“Oh, my. ‘Shit hole countries’? Dan, now I am concerned.”

That was the brief email message I received last week from Mark Locklear, a member of the Lumbee Native American Tribe from Robeson County, N.C. Locklear voted for Barack Obama twice and still keeps a framed portrait of the former first family in his home office.

But he gave Donald Trump a shot in 2016. Locklear told me last February that he voted for Trump because of his promises to “drain the swamp” and repeal and replace Obamacare. “Has Donald Trump earned the people’s respect yet? I don’t think so. He hasn’t earned mine,” Locklear said back then. “But with that being said, I am willing to give him a chance.”

Eleven months later, Locklear credits Trump with helping to put the economy on an upward trajectory. But he is still deeply ambivalent about the president, in large part because of the incendiary remarks Trump can’t seem to avoid making, such as last week’s reference to some poor nations as “shithole countries.”

Locklear explained that his feelings toward Trump are like a pendulum. “There are days I sway in a positive direction, then he tweets stupidity and my thought changes to negativity.”
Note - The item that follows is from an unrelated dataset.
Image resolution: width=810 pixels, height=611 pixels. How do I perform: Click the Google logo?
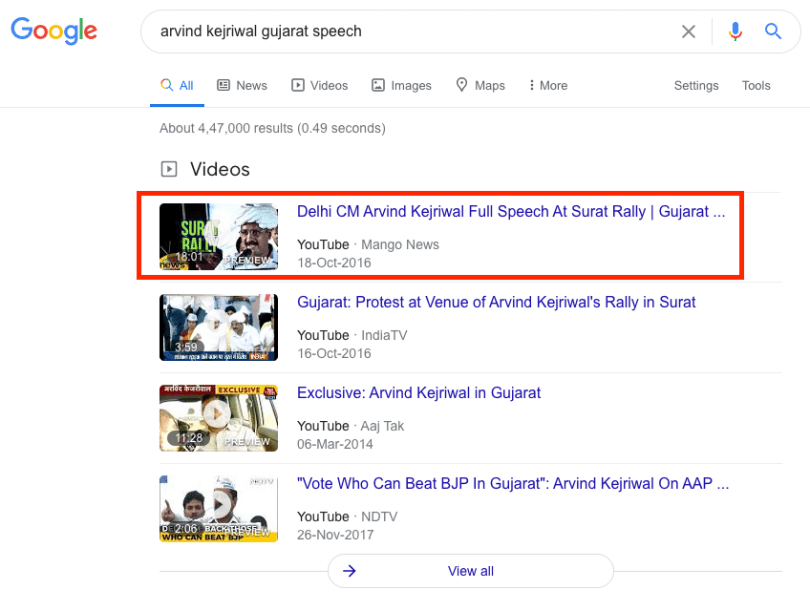coord(54,31)
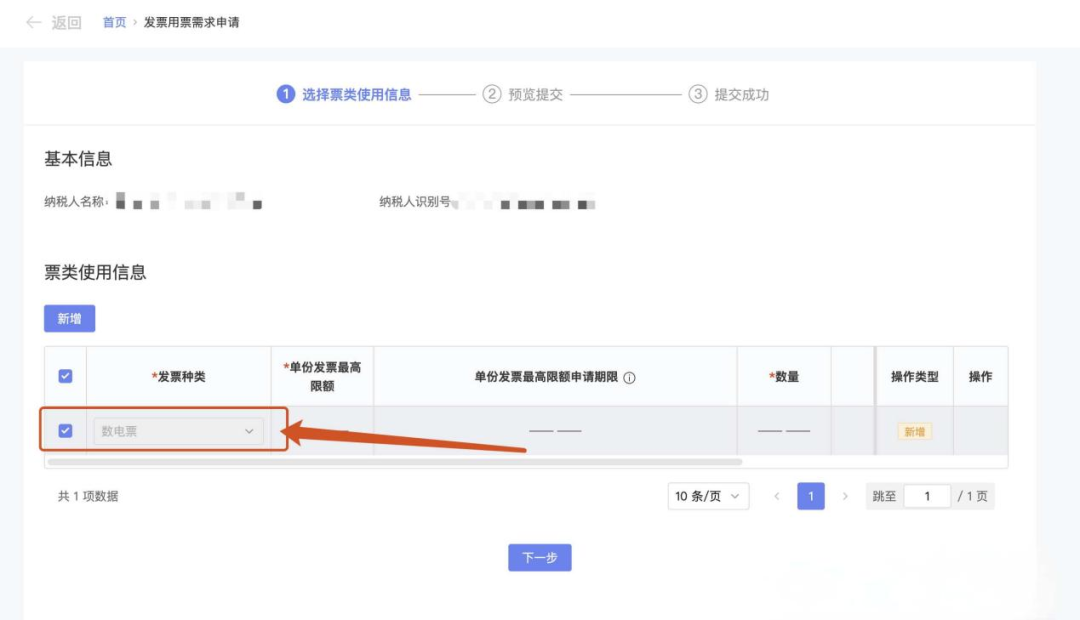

Mark Locklear of Robeson County, N.C.

Locklear is one of 50 people from across the country I recently contacted for their thoughts on Trump’s first year in office. I asked everyone the same question: “Describe President Trump’s first year in office in one word.” (Locklear’s word: “pendulum.”) I told them they could elaborate if they wanted, but to start with a single word.

My group of respondents is made up of people I have met over the course of the last year while reporting from eight counties that were pivotal in the 2016 presidential election. Some I met through friends or political or activist organizations, but most I encountered at county fairs or festivals, churches, bars or restaurants. My sample skews somewhat toward Trump voters and supporters, but there are also plenty of Democrats.

As I expected, most of my respondents had either only good or bad things to say about the president’s first year. Among the positive one-word responses were: “diligent,” “decisive,” “action,” “finally,” “perseverance,” “impressed,” “amazing!” “leader,” “relief,” “powerful,” and “success!”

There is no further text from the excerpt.